Intervention by Rome
On 7 March 2009 Pope Benedict appointed Archbishop Dermot Clifford of Cashel and Emly as apostolic administrator of the Cloyne diocese, though Bishop Magee remained Bishop in title. Bishop Magee requested that the Pope take this action on 4 February. Bishop Magee said that he would use the time to “devote the necessary time and energy to cooperating fully with the government Commission of Inquiry into child protection practices and procedures in the diocese of Cloyne”. In accordance with canon law, an apostolic administrator is named for an open-ended interim period. Bishop Magee’s resignation was formally accepted by the Vatican on 24 March 2010.

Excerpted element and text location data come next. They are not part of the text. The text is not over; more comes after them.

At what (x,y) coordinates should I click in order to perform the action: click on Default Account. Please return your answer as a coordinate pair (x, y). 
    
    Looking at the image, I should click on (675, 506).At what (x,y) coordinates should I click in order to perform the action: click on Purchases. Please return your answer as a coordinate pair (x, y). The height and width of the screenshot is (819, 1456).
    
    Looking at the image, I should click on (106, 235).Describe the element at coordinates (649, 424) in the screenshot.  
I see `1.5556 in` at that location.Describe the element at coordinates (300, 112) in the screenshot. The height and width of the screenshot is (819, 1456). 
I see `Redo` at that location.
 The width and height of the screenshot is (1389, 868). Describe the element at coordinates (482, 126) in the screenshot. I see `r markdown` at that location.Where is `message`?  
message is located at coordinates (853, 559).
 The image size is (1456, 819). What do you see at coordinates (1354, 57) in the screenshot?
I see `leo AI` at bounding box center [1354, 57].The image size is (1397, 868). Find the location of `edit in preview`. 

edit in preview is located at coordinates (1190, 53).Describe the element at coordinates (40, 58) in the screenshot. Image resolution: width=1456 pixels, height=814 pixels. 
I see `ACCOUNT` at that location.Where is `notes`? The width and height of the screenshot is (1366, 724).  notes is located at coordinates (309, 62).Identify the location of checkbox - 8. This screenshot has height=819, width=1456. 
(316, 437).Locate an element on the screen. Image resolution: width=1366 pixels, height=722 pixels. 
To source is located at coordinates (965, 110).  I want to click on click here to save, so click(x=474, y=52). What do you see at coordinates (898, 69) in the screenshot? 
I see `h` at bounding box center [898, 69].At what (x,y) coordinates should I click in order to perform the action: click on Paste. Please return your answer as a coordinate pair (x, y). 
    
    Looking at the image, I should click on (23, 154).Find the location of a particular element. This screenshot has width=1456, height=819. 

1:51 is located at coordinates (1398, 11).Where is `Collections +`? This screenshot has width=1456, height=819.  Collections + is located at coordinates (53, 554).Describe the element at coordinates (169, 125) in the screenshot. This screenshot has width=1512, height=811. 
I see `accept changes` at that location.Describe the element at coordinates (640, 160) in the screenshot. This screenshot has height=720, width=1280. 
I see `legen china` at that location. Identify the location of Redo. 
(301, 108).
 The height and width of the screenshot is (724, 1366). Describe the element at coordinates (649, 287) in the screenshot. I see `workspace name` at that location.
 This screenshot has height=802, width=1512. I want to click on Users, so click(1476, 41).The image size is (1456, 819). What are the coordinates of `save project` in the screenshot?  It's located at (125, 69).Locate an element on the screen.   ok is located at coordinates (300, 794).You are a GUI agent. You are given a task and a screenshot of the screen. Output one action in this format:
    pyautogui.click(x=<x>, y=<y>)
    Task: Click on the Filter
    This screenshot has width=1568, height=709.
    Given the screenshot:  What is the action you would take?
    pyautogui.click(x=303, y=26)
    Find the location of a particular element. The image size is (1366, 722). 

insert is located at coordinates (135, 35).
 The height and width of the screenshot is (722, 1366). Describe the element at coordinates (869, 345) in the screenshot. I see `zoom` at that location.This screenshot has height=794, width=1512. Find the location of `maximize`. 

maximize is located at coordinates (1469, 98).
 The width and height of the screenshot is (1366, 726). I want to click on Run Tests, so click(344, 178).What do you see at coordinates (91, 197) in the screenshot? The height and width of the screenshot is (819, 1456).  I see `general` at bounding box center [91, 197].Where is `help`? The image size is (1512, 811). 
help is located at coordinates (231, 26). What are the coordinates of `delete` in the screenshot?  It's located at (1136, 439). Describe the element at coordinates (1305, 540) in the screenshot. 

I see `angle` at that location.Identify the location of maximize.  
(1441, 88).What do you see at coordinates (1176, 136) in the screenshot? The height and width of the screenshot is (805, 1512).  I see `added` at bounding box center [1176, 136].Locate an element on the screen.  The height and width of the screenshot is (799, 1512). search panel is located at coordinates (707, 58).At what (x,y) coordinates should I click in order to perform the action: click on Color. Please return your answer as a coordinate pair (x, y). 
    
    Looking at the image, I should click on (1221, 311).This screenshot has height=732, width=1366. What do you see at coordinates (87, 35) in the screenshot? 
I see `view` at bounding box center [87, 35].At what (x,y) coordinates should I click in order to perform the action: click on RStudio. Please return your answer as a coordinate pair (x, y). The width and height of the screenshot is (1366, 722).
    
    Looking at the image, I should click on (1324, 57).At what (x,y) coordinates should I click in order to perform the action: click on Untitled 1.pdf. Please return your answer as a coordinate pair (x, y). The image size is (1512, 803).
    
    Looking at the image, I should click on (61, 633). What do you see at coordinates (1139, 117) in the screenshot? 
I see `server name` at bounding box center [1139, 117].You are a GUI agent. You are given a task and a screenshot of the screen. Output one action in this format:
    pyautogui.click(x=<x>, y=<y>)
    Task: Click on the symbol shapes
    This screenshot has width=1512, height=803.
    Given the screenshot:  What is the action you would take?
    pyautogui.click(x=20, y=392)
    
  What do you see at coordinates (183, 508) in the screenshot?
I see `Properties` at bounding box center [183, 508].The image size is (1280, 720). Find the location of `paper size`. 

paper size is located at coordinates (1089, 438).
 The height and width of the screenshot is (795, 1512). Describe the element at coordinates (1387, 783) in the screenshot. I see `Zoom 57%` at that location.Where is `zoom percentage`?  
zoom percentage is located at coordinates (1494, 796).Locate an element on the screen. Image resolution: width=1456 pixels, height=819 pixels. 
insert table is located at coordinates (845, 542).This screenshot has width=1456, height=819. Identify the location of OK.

Judicial Inquiry report, July 2011
Due to the success of the 2009 Murphy Report, a judicial inquiry into the sexual abuse scandal in the Catholic archdiocese of Dublin, the same team was reappointed to investigate allegations surrounding the diocese of Cloyne. Its remit included investigating the state’s health and policing practices as well as the Church itself. Judge Murphy’s Inquiry issued its report on 13 July 2011. The findings of fact included that:
Two-thirds of abuse allegations made in 1996–2009 were not passed on to the Garda, as required by the Church’s 1996 guidelines
In a secret letter the Vatican described the Irish bishops’ 1996 guidelines to be a “study document”, and not a binding set of rules
Bishop Magee had misled the former inquiries by the Health Service Executive (HSE) in 2009
An accusation against Bishop Magee himself was dismissed; another 18 priests were named using pseudonyms
Taoiseach and other reaction
On 20 July 2011 Taoiseach Enda Kenny criticised the Vatican, deploring “the dysfunction, disconnection and elitism that dominates the culture of the Vatican to this day” The Vatican reacted “to evidence of humiliation and betrayal … with the gimlet eye of a Canon lawyer[, a] calculated, withering position.” He also told the Dáil that “the historic relationship between church and state in Ireland could not be the same again. The rape and torture of children were downplayed or ‘managed’ to uphold instead the primacy of the institution, its power, standing and reputation.”
In a televised interview, Archbishop Diarmuid Martin deplored a “cabal” in the Church that still refused to recognise Vatican rules on child protection.
Alan Shatter, the Minister for Justice and Equality, said that “.. it is difficult to read the Cloyne Report and avoid despair. ..The report’s findings are unambiguous. It is severely critical of the Diocese of Cloyne. The diocese’s response to complaints and allegations of child sexual abuse in the period from 1996 up to 2008 was totally inadequate and inappropriate.”
Head of the Holy See Press Office Federico Lombardi, speaking on a personal basis, said it was “.. somewhat strange to see the Vatican criticised so heavily”. Regarding the 1997 letter that suggested that the 1996 bishops’ child protection guidelines amounted only to a “study document”, he added that “There is no motive to interpret the letter in the way it has been, as an attempt to cover up cases of abuse. There is nothing in the letter which suggests not respecting the laws of the land.”
The Cloyne diocese commented that the 11 priests considered abusive in recent decades worked among 415 priests about whom no complaints were made.